Apparently, the Illuminati are behind a terrorist plot to murder four top cardinals and disrupt the election of a new pope by blowing up St. Peter's Basilica with a cannister of "antimatter," created by a Swiss supercollider. Working with a Swiss Guard commander (Stellan Skarsgaard), a young papal aide (Ewan McGregor) and an attractive "bioentanglement physicist" (Ayelet Zurer, who -- like Audrey Tautou in "Da Vinci" -- engages in no bioentanglements with Hanks), Langdon leads a connect-the-dots search for the missing cardinals and the antimatter among the chapels, obelisks and tombs of historic Rome.
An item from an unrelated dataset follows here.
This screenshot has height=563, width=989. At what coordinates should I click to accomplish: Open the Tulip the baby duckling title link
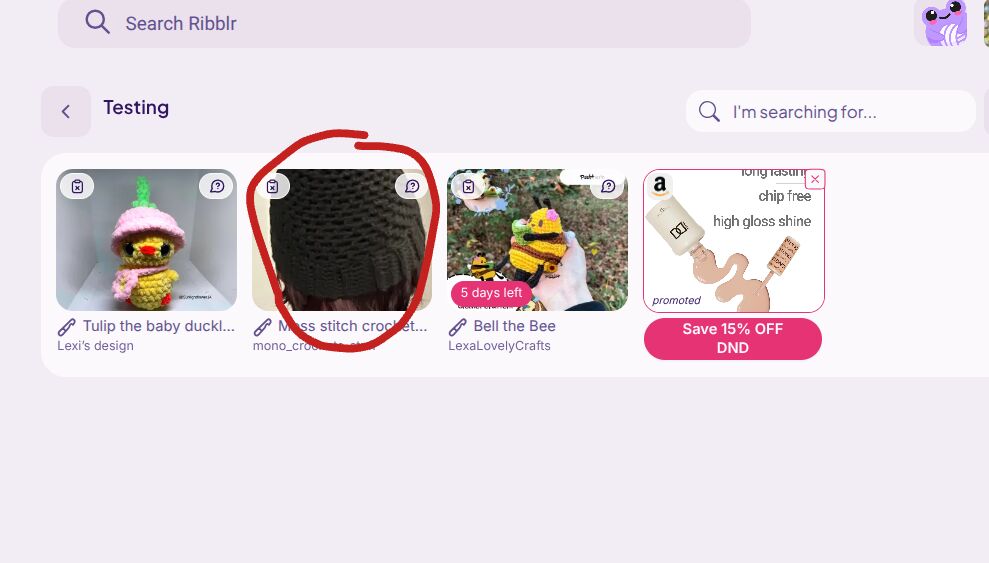(158, 326)
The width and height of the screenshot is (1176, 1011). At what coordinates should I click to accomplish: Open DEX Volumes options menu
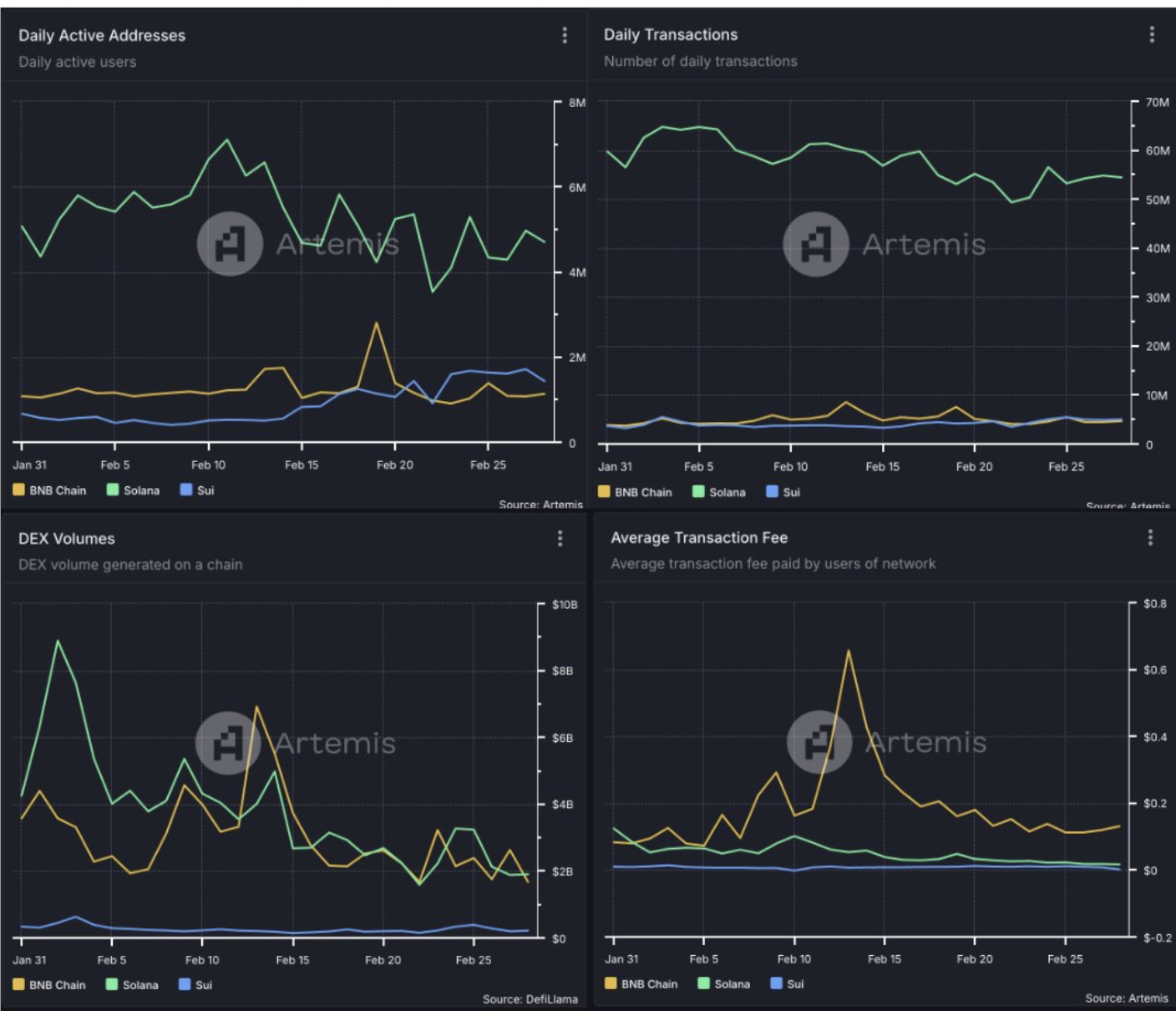[x=560, y=539]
As the principals race from one tourist highlight to another, Zimmer's frenetic score tries to convince us we're excited, too.
Scripted by David Koepp ("Jurassic Park") and frequent Howard collaborator Akiva Goldsman ("Cinderella Man," "The Da Vinci Code"), "Angels & Demons" was produced on a lavish budget, which is obvious not just from its technical gloss and its impressive sets (including re-creations of famous church and Vatican interiors) but also from its many camera set-ups; Howard prolongs the action by shooting even simple scenes (such as Langdon's swimming pool meeting with an agent of the pope) from multiple, unnecessary angles.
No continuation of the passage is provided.